Firms are embracing social media messaging platform Twitter to drum up business and boost reputations.
If ever a new, emerging technology had its ‘flash in the pan’ moment, it was this week when popular messaging platform Twitter informed the world it was no longer footing the bill for sending SMS messages to its 1.2 million dedicated followers.
While this suggests a retrograde step, fans of the service think it’s actually the opposite and represents a moment in time where one of the internet’s fastest-growing services could strike lucrative deals with major mobile operators.
But first off, what is Twitter? Twitter is a social media and mini-blogging tool that allows users to broadcast to other ‘followers’ what they are doing in a short, 140-character message known as a ‘tweet’.
The service has so far claimed to have attracted some 1.2 million users worldwide and has been followed by a range of tools and services such as a message mapping tool like www.twittervision.com and desktop clients like www.twhirl.org.
The technology has been embraced by web developers, social entrepreneurs and IT workers across the world and businesses like Cisco, SAP and Dell have adopted it as a way of communicating with customers and employees.
In Ireland, recruitment firms and media companies, including RTÉ and Breakingnews.ie have begun using Twitter to issue headlines with the aim of drumming up web traffic.
Irish internet music TV channel, Irish Music TV (IMTV), last week launched its Twitter service to keep people informed of upcoming gigs, industry news, gossip, new videos and free tickets. IMTV founder, Stephen McCormack, explains that the company used last weekend’s Solas Festival in Carlow to experiment on messaging among concert goers.
“We view Twitter as the future of text messaging,” McCormack says. “We think there’s enormous potential to use it as a messaging service at festivals like Oxegen and Electric Picnic so friends can broadcast to each other which tent their favourite DJ will be performing in, for example.”

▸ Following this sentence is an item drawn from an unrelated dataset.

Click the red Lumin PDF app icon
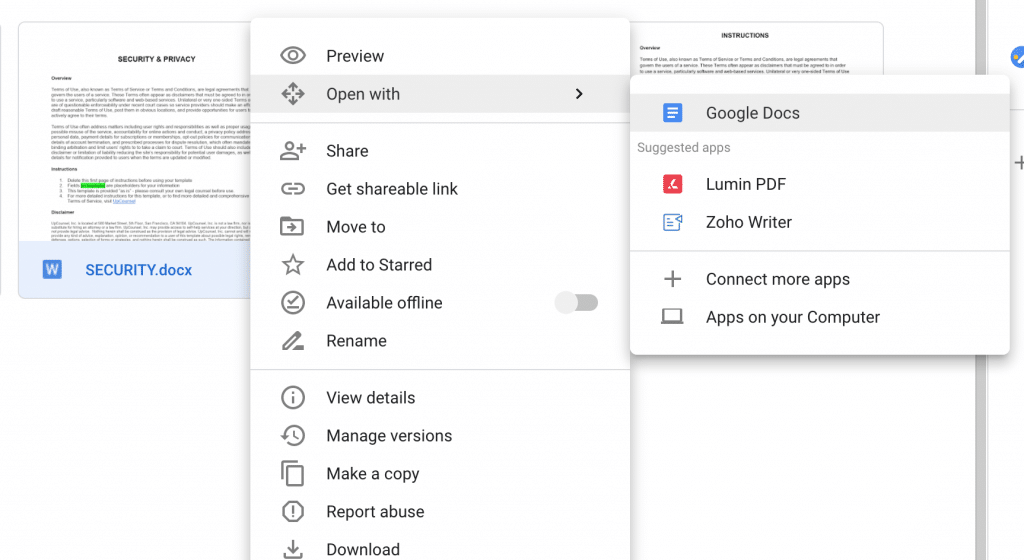Viewport: 1024px width, 560px height. click(x=673, y=184)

McCormack believes businesses intent on driving traffic to their websites, as well as establishing familiarity with customers and employees, will embrace messaging technologies like Twitter in a big way. “It’s a friendlier way of communicating rather than having an email newsletter that gets tied up in junk mail. For firms, it is a good way of building brand awareness. And because you can only send 140 characters at a time, you get concise bursts of information to people rather than too much.”
Many of Twitter’s users tend to opt to update their followers and receive tweets via SMS, which until now has been done on Twitter’s account via a UK mobile number. But last week, Twitter co-founder, Biz Stone, dropped the bombshell that the service was no longer footing the bill.

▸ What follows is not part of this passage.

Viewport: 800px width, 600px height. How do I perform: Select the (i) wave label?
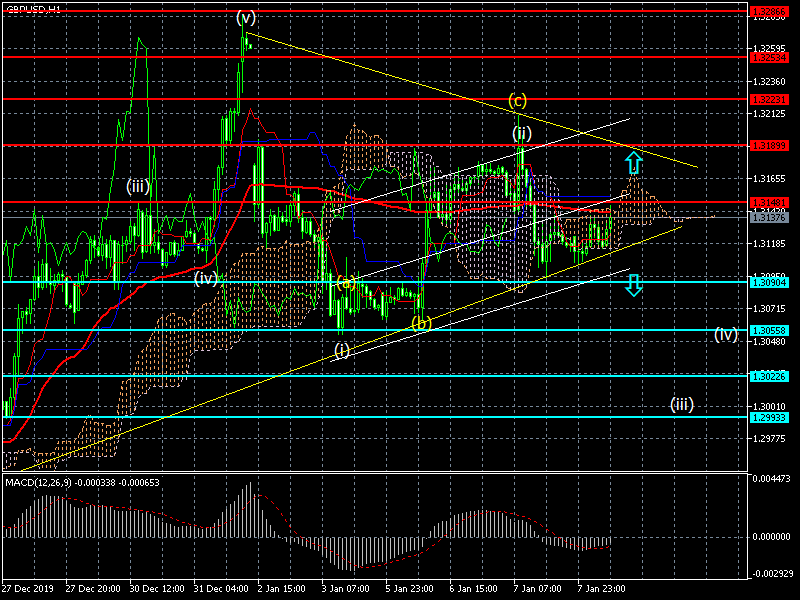(x=342, y=350)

“Mobile operators in most of the world charge users to send updates,” Stone said. “When you send one message to Twitter and we send it to 10 followers, you aren’t charged 10 times – that’s because we’ve been footing the bill. When we launched our free SMS service to the world, we set the clock ticking. As the service grew in popularity, so too would the price,” Stone explained.
Most Twitter users agree that it would have cost Twitter on average €1,000 per user every year just to keep them informed via mobile.
“Everyone understands that as a business Twitter needs to make money,” explains social media expert, Damien Mulley. “In the same way that people are happy that Google does search ads, they want Twitter to make money because they are fans of the system.
“In one survey I read recently users were asked would they pay for the service – some 50pc of people said they would pay for it because it is useful but would want a guarantee there would be no outages. That’s a potential captive audience of 600,000 and Twitter and any mobile operator worth its salt would be mad to ignore it.”
Entrepreneurs are already developing services around the Twitter messaging platform. One example is Cork-based entrepreneur, Pat Phelan, who has developed a product called TwitterFone, which reads out Twitter messages or ‘Tweets’ to phone owners.
“I think it’s actually fantastic that Twitter is looking seriously at its business model and saying it can’t afford to handle the SMS volumes. It’s an opportunity that can’t be ignored,” says Phelan.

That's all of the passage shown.